核心解説
この問題は、
疼痛アセスメント (Pain Assessment) において、痛みの強さを評価するための尺度を問うています。看護師は、患者の主観的な体験である痛みを客観的に把握するために、標準化された評価尺度を活用することが求められます。中でも
数値評価スケール (NRS: Numerical Rating Scale) は、患者が自身の痛みを0~10の数字で表現するシンプルで信頼性の高い尺度であり、急性期から慢性期まで幅広く用いられています。
1.
核心概念の分析 (Key Concept): 疼痛アセスメントの基本は、患者の
自己報告 (Self-Report) がゴールドスタンダードです。NRSはこれを簡便に数値化できるため、臨床現場で最も頻用されます。他の尺度は、それぞれ異なるアセスメント目的(意識レベル、便性状、褥瘡リスクなど)に特化しており、疼痛の強さを直接評価するものではありません。
2.
正解の根拠 (Answer Rationale):
最重要! 数値評価スケール (NRS: Numerical Rating Scale) は、0(痛みなし)から10(想像できる最大の痛み)までの11段階で患者自身に評価を依頼する尺度です。言語的コミュニケーションが可能な成人患者に広く適用でき、治療効果の評価や経時的な変化の追跡に非常に有用です。
3.
誤答の分析 (Distractor Analysis):
①番:
グラスゴー・コーマスケール (GCS: Glasgow Coma Scale) は意識レベル評価のための尺度であり、疼痛アセスメントには使用しません。
混同注意!
②番:
ブリストル・スケール (Bristol Stool Scale) は便性状の分類に用いる尺度であり、疼痛評価とは無関係です。
④番:
ホートンスケール (Horton Scale) は、主に医療現場で患者の活動度や歩行能力を評価する指標として用いられることがあり、疼痛評価を目的としていません。
⑤番:
ブルーズマンスケール (Bruinsma Scale / Braden Scale) は褥瘡発生リスク評価に用いる尺度であり、疼痛評価には該当しません。
4.
関連概念の整理 (Related Concepts): 疼痛のアセスメント尺度には、NRSの他に、言語的評価スケール(VRS: Verbal Rating Scale:「痛みなし」「軽度」「中等度」「高度」)、顔表情スケール(FPS-R: Faces Pain Scale-Revised:小児や認知症高齢者向け)、
行動評価スケール(認知症や鎮静状態の患者向け)などがあります。状況に応じて使い分けることが重要です。

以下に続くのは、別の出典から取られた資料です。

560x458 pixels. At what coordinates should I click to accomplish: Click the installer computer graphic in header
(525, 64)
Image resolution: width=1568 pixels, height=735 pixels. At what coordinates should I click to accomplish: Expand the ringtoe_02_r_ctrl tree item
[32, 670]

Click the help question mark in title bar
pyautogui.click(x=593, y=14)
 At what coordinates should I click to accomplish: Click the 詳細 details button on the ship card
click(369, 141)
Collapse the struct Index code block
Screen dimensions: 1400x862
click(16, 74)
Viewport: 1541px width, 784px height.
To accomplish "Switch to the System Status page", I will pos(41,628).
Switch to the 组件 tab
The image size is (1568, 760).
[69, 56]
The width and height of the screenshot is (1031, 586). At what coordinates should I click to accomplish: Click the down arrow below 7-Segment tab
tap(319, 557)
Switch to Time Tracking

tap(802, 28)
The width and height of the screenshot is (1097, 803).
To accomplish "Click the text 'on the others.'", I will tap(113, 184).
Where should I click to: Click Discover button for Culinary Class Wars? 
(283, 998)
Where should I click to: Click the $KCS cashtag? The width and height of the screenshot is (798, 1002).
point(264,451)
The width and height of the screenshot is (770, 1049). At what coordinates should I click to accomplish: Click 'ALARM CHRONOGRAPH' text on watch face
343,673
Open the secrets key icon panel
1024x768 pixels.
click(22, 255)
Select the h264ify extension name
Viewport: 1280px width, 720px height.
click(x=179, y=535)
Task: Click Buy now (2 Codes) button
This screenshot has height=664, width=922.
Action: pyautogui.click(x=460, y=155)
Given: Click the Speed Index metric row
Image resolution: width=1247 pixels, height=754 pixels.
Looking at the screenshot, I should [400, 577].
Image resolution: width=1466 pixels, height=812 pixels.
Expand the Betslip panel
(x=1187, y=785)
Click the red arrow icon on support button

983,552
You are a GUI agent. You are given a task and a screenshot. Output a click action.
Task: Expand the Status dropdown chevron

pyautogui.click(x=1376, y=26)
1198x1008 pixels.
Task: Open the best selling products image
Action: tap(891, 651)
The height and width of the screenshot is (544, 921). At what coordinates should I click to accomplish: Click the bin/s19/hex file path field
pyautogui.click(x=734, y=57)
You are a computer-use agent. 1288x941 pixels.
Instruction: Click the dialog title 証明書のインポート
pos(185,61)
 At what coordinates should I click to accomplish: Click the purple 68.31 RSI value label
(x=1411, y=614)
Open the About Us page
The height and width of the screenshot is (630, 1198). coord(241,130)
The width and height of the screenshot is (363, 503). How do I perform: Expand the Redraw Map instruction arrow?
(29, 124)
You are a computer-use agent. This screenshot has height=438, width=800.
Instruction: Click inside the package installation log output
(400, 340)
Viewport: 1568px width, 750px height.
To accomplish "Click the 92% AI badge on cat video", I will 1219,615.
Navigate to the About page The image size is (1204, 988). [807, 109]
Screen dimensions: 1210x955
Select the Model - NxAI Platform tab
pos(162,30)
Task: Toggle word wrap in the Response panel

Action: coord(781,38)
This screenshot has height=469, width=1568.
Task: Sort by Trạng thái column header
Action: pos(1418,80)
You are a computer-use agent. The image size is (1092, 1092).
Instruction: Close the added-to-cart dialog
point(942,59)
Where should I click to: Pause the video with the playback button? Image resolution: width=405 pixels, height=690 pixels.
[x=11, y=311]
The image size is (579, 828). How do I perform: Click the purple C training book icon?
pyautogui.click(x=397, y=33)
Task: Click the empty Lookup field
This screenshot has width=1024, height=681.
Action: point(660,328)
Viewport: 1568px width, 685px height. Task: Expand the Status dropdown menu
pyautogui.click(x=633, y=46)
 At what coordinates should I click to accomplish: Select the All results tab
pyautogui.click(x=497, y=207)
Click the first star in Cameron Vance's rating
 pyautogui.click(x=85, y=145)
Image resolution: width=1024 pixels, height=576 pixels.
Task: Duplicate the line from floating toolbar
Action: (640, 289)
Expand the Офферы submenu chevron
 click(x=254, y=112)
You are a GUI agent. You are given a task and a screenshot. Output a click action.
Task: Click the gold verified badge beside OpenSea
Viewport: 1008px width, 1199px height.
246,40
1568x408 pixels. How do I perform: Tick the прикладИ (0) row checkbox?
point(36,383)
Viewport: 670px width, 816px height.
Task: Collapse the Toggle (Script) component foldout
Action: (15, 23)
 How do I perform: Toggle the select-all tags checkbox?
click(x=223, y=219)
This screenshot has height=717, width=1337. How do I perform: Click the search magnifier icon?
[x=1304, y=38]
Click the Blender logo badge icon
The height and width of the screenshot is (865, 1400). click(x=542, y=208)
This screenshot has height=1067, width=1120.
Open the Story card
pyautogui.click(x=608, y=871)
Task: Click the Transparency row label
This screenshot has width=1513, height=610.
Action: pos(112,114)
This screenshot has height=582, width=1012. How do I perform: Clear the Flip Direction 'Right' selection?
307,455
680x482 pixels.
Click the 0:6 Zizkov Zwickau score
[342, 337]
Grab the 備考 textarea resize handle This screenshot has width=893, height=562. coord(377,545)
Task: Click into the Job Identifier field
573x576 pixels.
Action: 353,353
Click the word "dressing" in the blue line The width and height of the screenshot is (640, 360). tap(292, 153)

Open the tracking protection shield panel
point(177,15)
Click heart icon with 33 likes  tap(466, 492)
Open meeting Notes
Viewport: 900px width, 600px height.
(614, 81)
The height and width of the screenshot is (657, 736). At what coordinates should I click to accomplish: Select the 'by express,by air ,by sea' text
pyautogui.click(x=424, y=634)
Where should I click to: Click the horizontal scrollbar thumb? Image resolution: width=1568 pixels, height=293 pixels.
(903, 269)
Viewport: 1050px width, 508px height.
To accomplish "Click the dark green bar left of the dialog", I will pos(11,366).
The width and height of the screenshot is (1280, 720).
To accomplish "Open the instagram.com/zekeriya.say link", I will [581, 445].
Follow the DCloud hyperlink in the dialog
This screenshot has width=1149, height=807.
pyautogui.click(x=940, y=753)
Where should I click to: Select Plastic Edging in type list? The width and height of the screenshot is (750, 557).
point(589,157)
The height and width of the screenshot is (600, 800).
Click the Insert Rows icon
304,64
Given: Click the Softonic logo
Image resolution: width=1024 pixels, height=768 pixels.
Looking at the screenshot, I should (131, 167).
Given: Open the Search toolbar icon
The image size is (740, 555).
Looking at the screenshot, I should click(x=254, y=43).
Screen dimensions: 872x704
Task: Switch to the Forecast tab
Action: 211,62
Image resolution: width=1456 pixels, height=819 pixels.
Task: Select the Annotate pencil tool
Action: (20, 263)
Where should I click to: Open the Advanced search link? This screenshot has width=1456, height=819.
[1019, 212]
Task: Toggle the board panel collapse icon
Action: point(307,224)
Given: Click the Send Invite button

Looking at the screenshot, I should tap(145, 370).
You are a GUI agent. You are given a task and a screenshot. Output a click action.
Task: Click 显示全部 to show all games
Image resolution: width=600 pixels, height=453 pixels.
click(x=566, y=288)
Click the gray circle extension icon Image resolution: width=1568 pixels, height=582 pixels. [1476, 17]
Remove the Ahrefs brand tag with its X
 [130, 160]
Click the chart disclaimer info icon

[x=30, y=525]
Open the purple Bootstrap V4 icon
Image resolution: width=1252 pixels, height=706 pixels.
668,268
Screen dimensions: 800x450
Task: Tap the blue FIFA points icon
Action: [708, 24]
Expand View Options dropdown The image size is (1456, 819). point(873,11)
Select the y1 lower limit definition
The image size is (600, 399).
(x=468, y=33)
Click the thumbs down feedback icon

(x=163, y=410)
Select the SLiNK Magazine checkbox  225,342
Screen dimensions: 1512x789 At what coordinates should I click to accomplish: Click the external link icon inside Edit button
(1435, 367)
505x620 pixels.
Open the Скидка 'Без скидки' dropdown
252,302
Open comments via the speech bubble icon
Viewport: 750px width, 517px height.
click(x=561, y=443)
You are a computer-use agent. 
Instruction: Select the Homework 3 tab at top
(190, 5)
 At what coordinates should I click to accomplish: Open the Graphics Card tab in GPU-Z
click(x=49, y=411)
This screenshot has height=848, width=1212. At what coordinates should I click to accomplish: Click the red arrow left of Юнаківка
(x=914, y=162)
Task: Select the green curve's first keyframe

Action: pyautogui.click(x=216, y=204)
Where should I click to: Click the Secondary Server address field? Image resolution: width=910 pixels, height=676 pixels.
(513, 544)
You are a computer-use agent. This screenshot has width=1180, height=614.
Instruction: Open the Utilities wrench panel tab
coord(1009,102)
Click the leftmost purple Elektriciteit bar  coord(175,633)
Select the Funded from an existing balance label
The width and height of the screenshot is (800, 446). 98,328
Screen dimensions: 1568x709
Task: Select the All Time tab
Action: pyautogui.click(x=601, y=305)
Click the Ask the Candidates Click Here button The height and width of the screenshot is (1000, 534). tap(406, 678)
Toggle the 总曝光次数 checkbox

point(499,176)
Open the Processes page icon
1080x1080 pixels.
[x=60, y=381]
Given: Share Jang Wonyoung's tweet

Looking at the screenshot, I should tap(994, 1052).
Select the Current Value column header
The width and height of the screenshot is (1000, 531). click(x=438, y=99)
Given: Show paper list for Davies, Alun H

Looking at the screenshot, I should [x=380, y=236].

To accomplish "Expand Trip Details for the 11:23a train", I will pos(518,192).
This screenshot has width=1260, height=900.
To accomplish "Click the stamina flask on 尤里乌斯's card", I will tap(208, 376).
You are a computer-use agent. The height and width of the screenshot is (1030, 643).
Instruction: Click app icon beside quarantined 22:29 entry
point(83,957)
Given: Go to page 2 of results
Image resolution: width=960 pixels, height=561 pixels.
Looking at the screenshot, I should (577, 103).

概念整理: 疼痛アセスメントのゴールドスタンダードは患者の自己報告です。NRS(0~10の数値)は最も簡便で信頼性の高い尺度。VRS(言葉)、FPS-R(顔表情)も状況に応じて使用します。
一目で比較!:
| 尺度名 | 評価対象 | 特徴 |
|---|
| NRS | 疼痛の強さ | 0~10の数値で表現。簡便で広く用いられる。 |
| GCS | 意識レベル | 開眼・言語・運動反応を評価。脳神経系の評価に必須。 |
| ブリストルスケール | 便性状 | 便秘・下痢の評価に用いる7段階分類。 |
| ホートンスケール | 活動度/歩行能力 | リハビリテーション分野で使用。 |
| ブルーズマンスケール (Braden Scale) | 褥瘡リスク | 感覚・湿潤・活動・可動性・栄養・摩擦の6項目評価。 |
看護過程ポイント: アセスメントでは、NRSによる強度評価に加えて、部位・質(拍動性・灼熱感など)・時間経過・増悪/寛解因子・随伴症状を総合的に評価します。計画では、NRSスコアに基づく鎮痛薬投与スケジュールや非薬物療法(冷罨法・リラクセーションなど)の導入を検討します。評価では、介入後のNRSスコア変化を確認し、目標達成度を判断します。
暗記のコツ: 「痛みの数字」はNRS、「意識」はGCS、「便」はブリストル、「褥瘡リスク」はBraden(ブルーズマン)と覚えましょう。看護師国試では、各尺度の「評価対象」を問う問題が頻出です。「NRSは疼痛、GCSは意識」とセットで暗記すると混同しません。
国試頻出ポイント: 疼痛アセスメント尺度としてNRS、VRS、FPS-Rの違いと適応患者を問う問題が頻出です。また、鎮痛薬投与後の効果判定としてNRSを用いる状況設定問題もよく出題されます。
出題パターン注意!: 単純な「尺度名とその目的」の組み合わせ問題に加え、「認知症高齢者の術後疼痛評価に最も適切な尺度はどれか」といった、患者の状態に合わせた尺度選択を問う事例問題に発展します。